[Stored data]
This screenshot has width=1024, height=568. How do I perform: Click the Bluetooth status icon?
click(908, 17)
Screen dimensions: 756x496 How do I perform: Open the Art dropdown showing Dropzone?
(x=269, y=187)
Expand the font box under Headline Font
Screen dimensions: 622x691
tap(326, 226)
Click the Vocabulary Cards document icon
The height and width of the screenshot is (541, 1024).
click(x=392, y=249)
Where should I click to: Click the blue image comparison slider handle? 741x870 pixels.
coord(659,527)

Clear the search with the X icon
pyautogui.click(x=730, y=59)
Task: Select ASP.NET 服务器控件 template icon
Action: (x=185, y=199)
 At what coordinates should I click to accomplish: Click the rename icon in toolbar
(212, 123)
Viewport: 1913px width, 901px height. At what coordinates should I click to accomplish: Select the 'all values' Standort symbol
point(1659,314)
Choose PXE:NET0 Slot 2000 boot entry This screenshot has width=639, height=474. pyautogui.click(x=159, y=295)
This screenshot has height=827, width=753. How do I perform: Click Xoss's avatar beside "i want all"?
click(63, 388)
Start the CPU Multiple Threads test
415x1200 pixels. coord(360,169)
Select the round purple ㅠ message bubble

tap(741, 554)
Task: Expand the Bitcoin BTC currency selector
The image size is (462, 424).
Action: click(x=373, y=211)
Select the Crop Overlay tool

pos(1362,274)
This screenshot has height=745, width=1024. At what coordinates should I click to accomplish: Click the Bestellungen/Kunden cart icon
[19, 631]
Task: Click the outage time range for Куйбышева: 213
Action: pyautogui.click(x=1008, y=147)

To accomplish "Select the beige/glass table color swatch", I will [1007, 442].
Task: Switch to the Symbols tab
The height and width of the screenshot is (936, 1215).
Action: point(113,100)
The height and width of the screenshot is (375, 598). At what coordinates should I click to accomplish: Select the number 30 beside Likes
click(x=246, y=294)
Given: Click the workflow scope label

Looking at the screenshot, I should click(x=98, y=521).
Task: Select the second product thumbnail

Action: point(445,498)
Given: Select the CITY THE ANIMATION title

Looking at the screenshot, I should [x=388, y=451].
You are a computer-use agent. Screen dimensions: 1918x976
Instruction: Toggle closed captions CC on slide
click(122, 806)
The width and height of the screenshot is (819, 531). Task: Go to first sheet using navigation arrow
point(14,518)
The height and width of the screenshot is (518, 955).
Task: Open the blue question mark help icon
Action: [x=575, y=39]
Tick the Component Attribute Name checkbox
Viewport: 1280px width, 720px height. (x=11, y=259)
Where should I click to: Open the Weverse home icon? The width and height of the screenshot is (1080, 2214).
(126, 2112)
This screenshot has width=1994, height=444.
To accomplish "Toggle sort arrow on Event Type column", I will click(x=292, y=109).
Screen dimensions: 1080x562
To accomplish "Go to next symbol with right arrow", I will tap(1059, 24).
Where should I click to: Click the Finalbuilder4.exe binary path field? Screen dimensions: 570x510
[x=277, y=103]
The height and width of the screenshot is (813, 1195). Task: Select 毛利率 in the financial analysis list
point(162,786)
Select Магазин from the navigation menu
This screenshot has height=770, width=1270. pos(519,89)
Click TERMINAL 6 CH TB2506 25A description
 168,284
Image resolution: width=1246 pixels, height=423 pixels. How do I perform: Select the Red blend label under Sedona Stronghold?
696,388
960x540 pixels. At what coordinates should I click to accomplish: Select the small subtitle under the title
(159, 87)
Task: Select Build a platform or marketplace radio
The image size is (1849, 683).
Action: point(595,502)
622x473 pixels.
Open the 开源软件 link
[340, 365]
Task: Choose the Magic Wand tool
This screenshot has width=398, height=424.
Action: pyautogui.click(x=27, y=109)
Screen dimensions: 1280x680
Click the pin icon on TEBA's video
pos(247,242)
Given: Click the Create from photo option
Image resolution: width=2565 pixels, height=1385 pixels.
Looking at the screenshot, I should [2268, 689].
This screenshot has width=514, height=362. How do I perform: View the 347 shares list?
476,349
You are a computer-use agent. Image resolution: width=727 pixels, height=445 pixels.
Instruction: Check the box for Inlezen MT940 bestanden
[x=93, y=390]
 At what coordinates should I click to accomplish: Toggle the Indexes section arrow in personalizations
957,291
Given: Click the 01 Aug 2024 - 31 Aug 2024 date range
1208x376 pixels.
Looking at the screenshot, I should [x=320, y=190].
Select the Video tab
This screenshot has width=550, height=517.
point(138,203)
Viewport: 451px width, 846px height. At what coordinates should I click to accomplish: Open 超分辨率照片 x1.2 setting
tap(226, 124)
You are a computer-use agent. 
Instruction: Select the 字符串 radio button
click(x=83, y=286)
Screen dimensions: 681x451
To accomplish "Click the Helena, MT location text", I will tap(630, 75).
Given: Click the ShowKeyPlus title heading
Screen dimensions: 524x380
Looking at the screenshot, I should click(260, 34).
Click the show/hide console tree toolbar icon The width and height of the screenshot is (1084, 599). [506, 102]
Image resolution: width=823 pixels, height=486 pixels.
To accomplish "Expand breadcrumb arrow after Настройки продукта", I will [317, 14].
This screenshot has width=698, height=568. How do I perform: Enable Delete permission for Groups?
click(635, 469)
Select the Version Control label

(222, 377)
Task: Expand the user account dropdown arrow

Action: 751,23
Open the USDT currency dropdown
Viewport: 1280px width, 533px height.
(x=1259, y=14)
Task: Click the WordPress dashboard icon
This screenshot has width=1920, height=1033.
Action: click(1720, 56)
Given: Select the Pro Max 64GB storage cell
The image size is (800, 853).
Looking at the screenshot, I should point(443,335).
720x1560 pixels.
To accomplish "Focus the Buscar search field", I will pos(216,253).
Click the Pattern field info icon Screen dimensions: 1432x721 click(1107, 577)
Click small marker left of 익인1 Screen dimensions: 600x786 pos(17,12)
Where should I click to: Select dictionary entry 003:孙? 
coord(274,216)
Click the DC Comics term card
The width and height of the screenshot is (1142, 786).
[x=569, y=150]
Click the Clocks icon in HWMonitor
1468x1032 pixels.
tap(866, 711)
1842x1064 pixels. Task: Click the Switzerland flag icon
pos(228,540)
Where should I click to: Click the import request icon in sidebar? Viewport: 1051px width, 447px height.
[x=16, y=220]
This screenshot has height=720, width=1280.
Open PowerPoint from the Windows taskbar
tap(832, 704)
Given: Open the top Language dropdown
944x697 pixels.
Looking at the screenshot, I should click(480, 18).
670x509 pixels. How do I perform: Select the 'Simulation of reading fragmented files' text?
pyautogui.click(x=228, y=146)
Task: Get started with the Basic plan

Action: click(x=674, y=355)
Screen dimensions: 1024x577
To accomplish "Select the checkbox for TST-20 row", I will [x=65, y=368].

Assigned task: Find every line above where the word "computer" occurs, and copy that line.

Solved exercise:
You are a computer-use agent. Screen dimensions: 1918x976
You are a computer-use agent. Image resolution: width=727 pixels, height=445 pixels.
You are a computer-use agent. 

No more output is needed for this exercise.